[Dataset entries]
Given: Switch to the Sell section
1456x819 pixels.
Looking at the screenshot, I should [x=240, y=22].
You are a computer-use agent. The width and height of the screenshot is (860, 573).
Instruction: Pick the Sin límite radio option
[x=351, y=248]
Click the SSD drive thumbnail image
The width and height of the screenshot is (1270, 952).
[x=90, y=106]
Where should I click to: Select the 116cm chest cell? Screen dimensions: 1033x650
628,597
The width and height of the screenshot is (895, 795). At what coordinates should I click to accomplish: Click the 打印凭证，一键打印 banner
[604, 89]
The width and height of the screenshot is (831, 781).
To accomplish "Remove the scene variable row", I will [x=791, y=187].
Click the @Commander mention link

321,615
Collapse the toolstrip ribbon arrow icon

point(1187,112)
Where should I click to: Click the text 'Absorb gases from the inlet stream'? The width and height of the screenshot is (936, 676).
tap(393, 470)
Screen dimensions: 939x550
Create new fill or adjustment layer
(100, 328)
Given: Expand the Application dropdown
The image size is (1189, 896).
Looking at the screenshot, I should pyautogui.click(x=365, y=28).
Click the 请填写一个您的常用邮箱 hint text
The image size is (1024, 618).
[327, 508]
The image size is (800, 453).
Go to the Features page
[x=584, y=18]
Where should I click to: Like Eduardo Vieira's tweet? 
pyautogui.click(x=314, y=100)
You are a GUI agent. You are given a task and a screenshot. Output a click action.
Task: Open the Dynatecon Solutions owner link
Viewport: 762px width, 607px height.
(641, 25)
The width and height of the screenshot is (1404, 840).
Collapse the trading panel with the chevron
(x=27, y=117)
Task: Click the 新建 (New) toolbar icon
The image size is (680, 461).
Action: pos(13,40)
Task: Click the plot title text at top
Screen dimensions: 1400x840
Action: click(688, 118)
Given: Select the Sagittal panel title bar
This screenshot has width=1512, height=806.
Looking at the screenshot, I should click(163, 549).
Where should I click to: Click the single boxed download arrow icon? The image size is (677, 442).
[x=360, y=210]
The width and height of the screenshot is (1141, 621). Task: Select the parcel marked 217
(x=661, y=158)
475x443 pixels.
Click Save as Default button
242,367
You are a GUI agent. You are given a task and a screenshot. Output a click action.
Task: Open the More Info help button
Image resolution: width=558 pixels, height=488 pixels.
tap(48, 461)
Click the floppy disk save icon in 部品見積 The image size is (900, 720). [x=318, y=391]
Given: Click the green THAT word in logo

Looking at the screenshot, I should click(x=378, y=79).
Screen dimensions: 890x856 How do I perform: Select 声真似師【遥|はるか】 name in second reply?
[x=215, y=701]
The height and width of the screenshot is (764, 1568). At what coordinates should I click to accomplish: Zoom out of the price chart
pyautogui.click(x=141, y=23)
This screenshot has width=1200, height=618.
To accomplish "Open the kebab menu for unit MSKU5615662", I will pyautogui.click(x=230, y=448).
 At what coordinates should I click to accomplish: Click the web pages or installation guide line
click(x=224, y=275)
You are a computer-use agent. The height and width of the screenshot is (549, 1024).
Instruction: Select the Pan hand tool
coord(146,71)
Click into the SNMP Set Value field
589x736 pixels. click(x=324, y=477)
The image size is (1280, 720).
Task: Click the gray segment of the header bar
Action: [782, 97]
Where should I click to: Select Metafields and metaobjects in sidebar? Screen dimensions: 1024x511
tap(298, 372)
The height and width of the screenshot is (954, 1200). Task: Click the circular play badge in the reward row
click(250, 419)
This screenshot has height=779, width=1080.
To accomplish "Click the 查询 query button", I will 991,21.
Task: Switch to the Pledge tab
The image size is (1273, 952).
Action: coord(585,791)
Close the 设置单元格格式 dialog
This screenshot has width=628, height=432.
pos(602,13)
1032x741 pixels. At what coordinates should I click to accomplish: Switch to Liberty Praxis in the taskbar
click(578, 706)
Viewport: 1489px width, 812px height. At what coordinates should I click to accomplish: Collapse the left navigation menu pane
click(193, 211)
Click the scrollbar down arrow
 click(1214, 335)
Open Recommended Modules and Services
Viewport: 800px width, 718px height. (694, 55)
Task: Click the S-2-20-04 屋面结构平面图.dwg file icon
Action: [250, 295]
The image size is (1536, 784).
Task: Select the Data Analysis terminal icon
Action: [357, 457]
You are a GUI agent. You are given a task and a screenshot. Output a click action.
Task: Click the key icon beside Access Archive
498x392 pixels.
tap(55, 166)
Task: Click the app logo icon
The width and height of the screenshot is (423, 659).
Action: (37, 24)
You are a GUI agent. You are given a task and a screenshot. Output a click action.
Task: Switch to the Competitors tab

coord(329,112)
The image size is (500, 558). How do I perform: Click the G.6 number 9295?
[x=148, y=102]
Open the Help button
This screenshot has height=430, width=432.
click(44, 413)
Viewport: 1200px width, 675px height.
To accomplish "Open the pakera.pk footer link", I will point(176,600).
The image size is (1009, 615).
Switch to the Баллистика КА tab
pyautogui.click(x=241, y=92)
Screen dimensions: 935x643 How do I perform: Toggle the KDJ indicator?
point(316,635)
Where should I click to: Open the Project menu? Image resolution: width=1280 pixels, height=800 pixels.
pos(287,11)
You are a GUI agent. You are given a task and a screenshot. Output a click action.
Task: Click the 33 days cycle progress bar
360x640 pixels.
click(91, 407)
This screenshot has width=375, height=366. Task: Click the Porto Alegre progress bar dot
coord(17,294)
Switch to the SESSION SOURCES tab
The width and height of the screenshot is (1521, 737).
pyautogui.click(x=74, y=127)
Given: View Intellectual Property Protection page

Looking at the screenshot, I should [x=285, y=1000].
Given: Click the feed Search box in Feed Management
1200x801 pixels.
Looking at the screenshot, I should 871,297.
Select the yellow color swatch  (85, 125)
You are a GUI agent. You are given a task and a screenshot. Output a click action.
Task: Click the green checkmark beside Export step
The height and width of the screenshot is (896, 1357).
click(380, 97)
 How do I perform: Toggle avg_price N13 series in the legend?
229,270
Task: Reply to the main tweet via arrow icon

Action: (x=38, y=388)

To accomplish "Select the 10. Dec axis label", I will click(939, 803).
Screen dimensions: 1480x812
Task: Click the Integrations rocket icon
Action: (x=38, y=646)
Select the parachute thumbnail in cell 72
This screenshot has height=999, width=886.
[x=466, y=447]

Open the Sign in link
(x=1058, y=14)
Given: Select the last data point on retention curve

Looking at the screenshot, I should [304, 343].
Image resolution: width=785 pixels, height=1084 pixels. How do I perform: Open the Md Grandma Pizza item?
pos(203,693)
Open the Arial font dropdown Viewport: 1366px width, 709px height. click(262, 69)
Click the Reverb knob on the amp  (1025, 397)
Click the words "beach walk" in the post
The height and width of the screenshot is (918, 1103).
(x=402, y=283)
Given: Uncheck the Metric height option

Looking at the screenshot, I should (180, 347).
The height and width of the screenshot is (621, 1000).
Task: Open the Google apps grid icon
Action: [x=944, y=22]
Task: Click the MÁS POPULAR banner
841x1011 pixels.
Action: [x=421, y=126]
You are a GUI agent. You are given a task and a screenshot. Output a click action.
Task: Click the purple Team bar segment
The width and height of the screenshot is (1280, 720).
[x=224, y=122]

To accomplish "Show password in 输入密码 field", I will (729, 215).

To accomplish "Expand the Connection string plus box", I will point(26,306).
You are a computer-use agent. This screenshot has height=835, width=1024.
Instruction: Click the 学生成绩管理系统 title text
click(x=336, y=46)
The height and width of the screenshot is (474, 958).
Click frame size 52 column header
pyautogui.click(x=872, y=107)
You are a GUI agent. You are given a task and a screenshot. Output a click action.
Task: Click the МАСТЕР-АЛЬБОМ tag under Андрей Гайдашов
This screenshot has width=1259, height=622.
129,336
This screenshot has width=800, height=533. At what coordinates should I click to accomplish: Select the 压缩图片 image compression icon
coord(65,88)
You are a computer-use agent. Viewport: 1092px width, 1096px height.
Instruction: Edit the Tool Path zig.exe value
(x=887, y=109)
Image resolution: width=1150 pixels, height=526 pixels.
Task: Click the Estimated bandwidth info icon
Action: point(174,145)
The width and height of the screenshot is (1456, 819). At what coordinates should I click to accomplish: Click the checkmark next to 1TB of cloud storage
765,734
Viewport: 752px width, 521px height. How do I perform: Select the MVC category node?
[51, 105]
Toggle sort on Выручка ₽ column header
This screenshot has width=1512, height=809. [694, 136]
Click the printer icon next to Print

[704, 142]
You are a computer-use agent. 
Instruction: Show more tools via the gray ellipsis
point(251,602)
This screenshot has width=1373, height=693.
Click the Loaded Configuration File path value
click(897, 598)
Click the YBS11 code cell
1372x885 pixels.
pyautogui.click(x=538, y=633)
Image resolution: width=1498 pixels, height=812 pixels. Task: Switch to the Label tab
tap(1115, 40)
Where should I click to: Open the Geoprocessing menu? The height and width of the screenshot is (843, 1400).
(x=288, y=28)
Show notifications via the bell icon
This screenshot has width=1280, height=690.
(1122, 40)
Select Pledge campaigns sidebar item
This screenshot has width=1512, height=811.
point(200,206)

**Your assignment**
What lines of the data include the word "dropdown"? Copy each of them.

**Written solution**
Given: Expand the Application dropdown
Open the Arial font dropdown Viewport: 1366px width, 709px height. click(262, 69)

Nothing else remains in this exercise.